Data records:

• • • • •

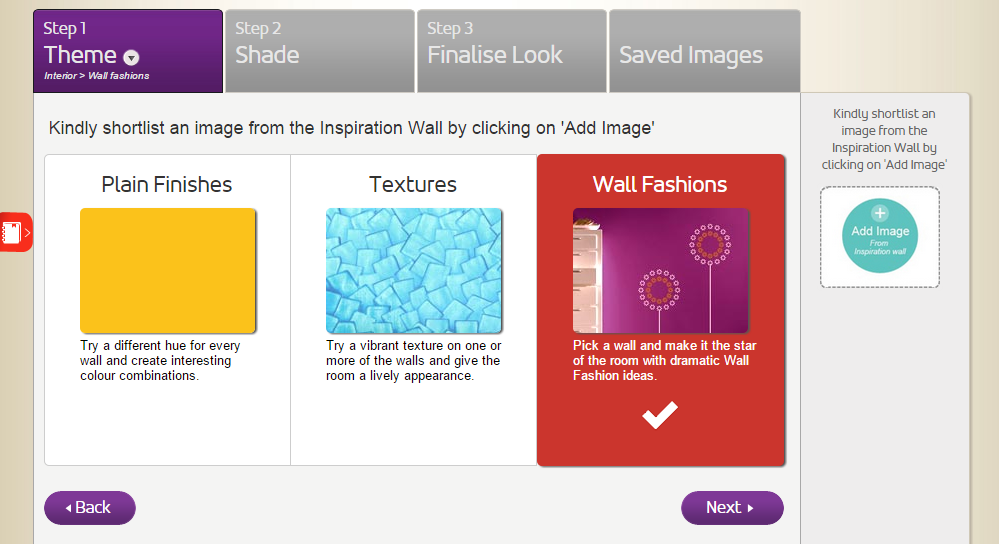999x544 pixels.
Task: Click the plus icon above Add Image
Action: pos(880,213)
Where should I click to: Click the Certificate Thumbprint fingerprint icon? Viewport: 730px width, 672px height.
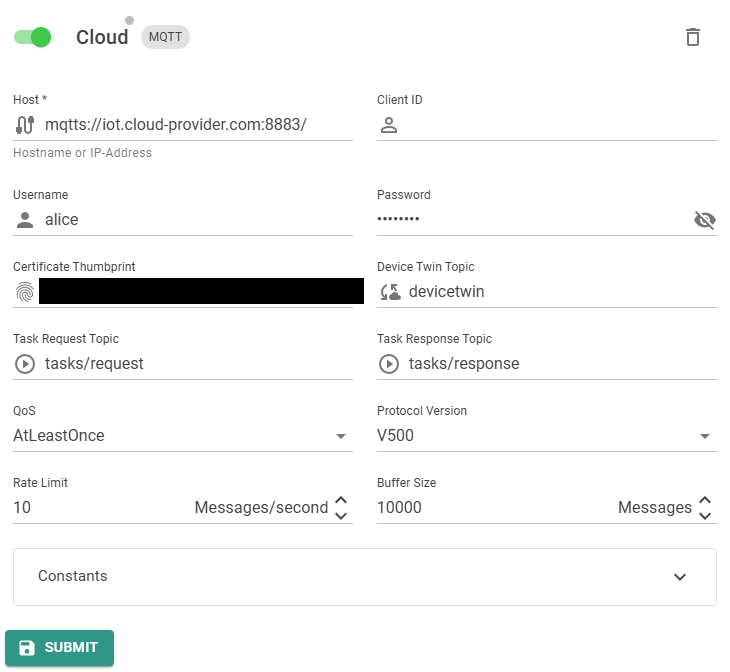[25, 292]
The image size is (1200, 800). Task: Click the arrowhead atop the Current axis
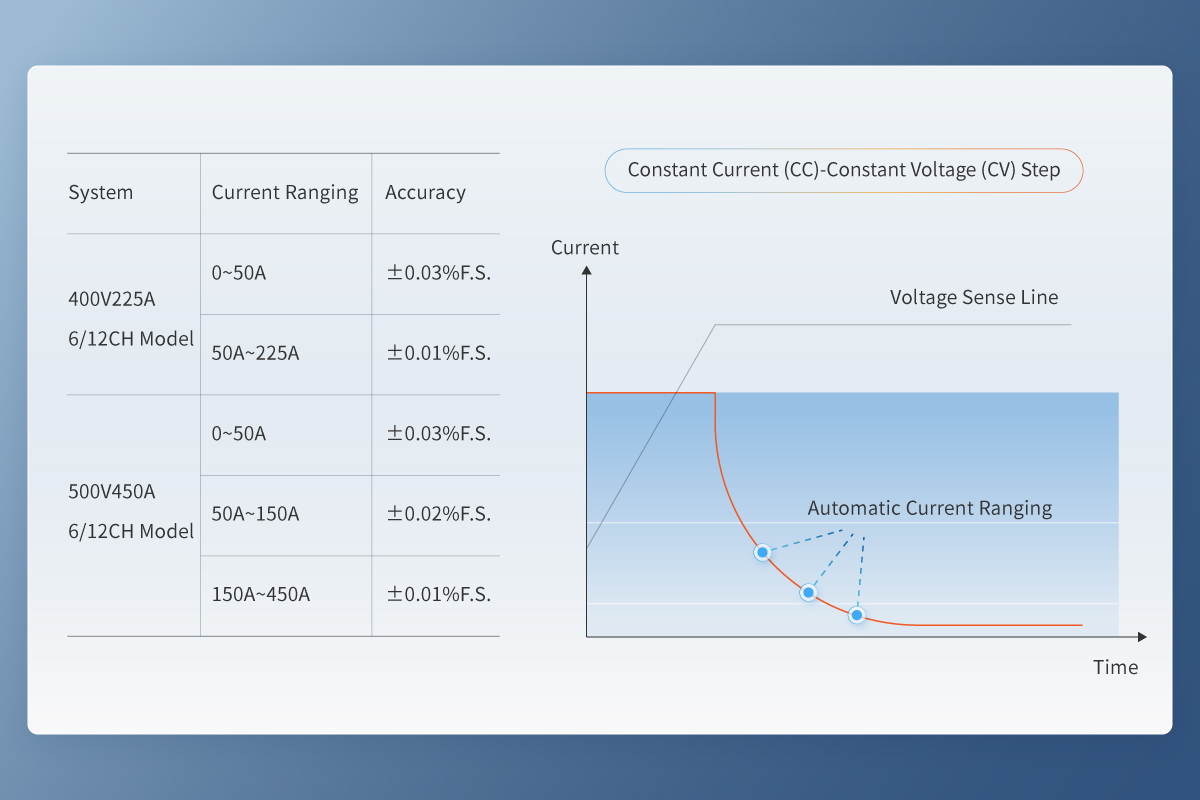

• • • • •

Excluding the pictures, restate word for word the lines from the one that holds "Where should I" through the last line of the entries, both ends included.

ANSWER FOR THIS EXERCISE:
Where should I click to: Click the Certificate Thumbprint fingerprint icon? Viewport: 730px width, 672px height.
[25, 292]
The image size is (1200, 800). Task: Click the arrowhead atop the Current axis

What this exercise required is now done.